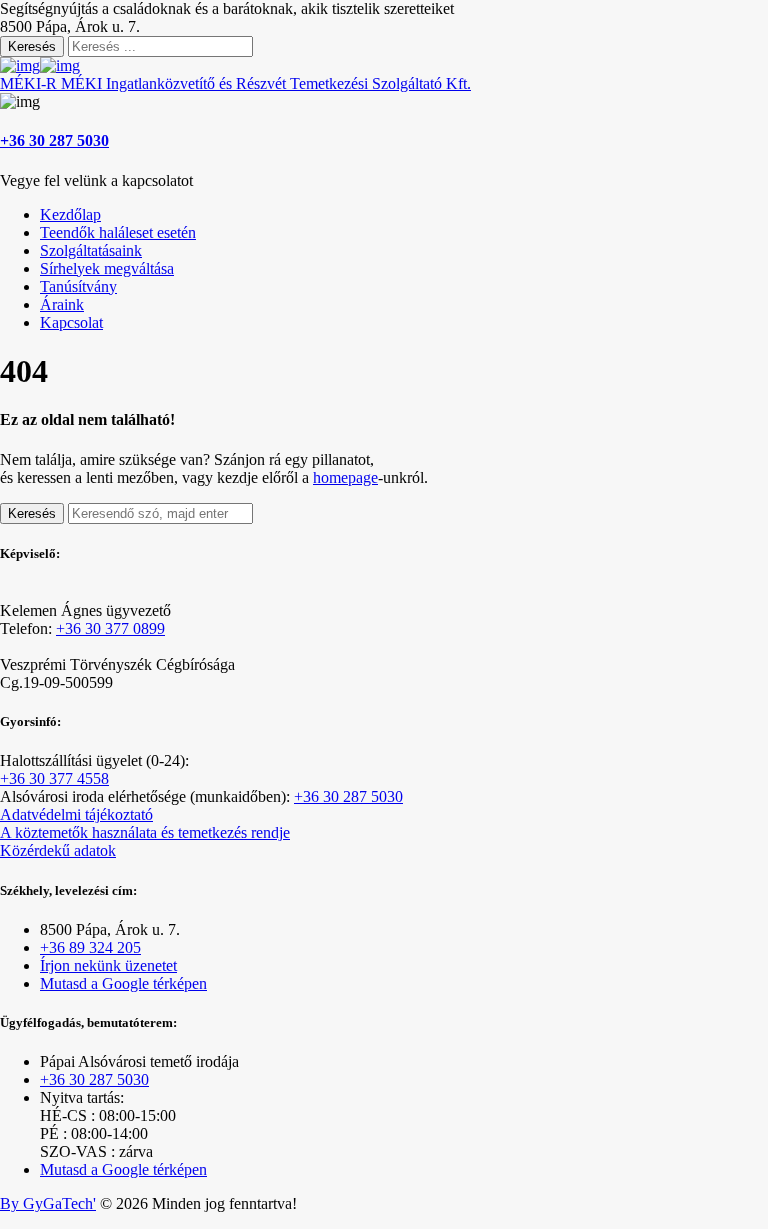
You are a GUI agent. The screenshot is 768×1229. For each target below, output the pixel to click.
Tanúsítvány (78, 286)
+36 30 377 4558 (54, 778)
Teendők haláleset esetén (118, 232)
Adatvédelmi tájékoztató (76, 814)
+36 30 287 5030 (54, 140)
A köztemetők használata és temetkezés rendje (145, 832)
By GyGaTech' (48, 1203)
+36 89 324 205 (90, 947)
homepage (345, 477)
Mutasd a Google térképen (123, 983)
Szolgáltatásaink (91, 250)
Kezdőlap (70, 214)
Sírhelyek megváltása (107, 268)
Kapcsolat (71, 322)
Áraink (62, 304)
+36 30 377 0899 (110, 628)
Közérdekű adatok (58, 850)
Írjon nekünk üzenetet (108, 965)
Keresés (32, 46)
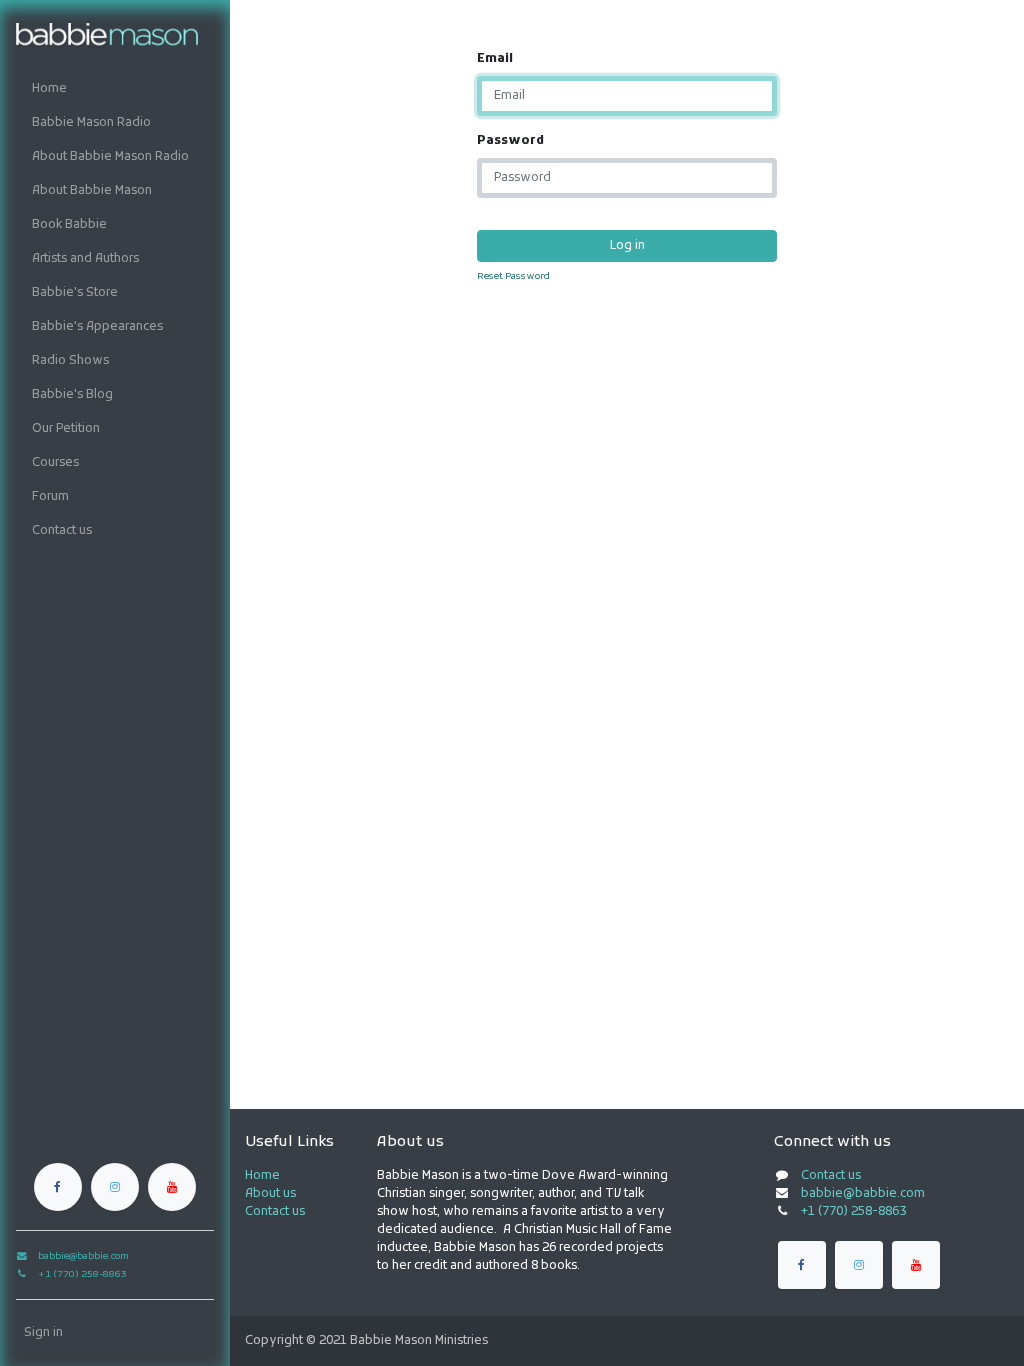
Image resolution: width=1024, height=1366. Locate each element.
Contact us (275, 1212)
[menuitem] (115, 89)
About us (270, 1194)
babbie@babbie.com (863, 1194)
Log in (627, 246)
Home (262, 1176)
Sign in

> **Exercise objective**
Only the lines from the one with "Image resolution: width=1024, height=1366." through the end of the records above are to be copied, exactly as written.

> **Written solution**
Image resolution: width=1024, height=1366. Locate each element.
Contact us (275, 1212)
[menuitem] (115, 89)
About us (270, 1194)
babbie@babbie.com (863, 1194)
Log in (627, 246)
Home (262, 1176)
Sign in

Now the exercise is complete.